For months and months he waits. He waits so patiently, but still he doesn’t -
And he doesn’t understand what he’s doing wrong. But he just wants -
He wants to be Beloved. His Beloved. To be touched and cherished and loved. He wants it so badly it hurts.
He wants to ask, to try and understand what he’s doing wrong. So he can be better. But he knows better than to ask, knows better than to ruin the only chance he has at being as treasured as the second Beloved so obviously was and is.
He waits until he cannot anymore. And he knows it is wrong, but he wants to belong to this place, to these people and he knows only one way to make himself matter.
In the dark of night he strips himself of warmth and color, crawls between silk sheets and waits.
And hopes.
But when Bruce appears looming over the bed in the darkness and his responses are all wrong.
It doesn’t make sense.
“Tim.” Bruce’s voice rumbles in the dark and Tim stares up at him with hopeful eyes even though this is not correct. In the dark his name has always been Beloved. Never Tim.
But that’s okay. It’s okay if Bruce does it a little differently. Just as long as Tim is loved. As long as he isn’t alone.
“Tim, why are you in my bed?” Bruce asks.
He doesn’t understand the question, doesn’t understand why Bruce is making this so difficult. He knows better than to speak, not in the dark. So he sits up, letting silky soft sheets pool around his waist, making his nakedness clear even in the dark of the room.
“Tim, what are you doing?” Bruce sounds upset.
What is he doing wrong?
He kicks the bedding aside and turns over, putting himself on display. Showing Bruce that he is ready, that he knows how this works, that he can be what Bruce needs. He closes his eyes and waits.
He feels the bed shift, but nothing more. Nothing happens for the longest time.
When hands finally come, they do not act as they should. Instead they grip his shoulders, gentle, impersonal, and they turn his around. Then they drape the sheets back over his lap and another blanket is wrapped around his shoulder.
He is confused. Lost.
He finally looks up into Bruce’s eyes and tries to understand what he is doing wrong.
But the clues he finds in Bruce’s face make no sense.
“Tim, who taught you to do this?” Bruce asks.
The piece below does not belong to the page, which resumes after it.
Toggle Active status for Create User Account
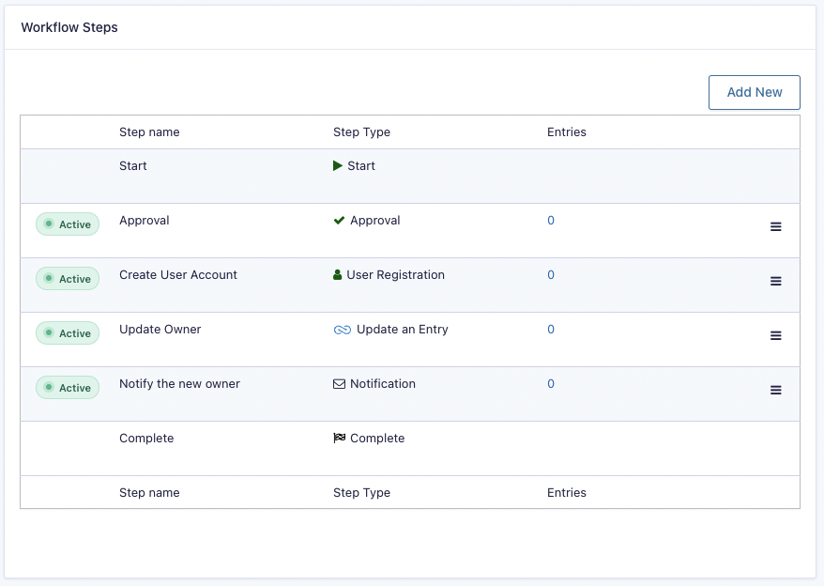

And he knows that Bruce is angry. But he doesn’t understand why. He is torn between the need to please, to be Bruce’s Beloved and his knowledge of the rules.
“Tim. Answer me.” That is the Batman voice. The voice he walks nightly through fire and hell for.
“My father,” he answers automatically.
Bruce’s face contorts. He has studied facial expressions long and hard enough to understand that if Bruce was anyone else, he would be crying. But that doesn’t mean Tim understands.
“What’s wrong?” he asks even though he knows he isn’t supposed to speak.
Bruce lets out a shuddering gasp and pulls him into a hug.
He is new to hugs. The first Beloved has tried very hard to teach him, but he knows he is bad at it. He wonders sometimes if that is why Bruce has not touched him.
But Bruce does not remove the blankets, does not touch his skin, just holds him with painful gentleness.
“I don’t understand,” he whispers. “What am I doing wrong? Why won’t you love me?”
“Nothing. You’ve done nothing wrong,” Bruce says in harsh whisper. “I love you very much, Tim. But not like that. Never like that. And never again. I won’t let him hurt you anymore.”
Never like that.
What other way is there?
Never again.
Is he truly so unworthy?
His eyes fill with tears as he realizes that he truly is Unloved, even here, in this kind house. He shakes like a leaf and tries to push himself away, but Bruce holds on tight and that doesn’t make sense. Nothing makes sense. If he isn’t Beloved, why won’t Bruce let him go? Why won’t Bruce let him disappear?
“I don’t understand,” he cries over and over.
“It’s okay,” Bruce whispers into his ear in the dark of the room. “It’s okay.”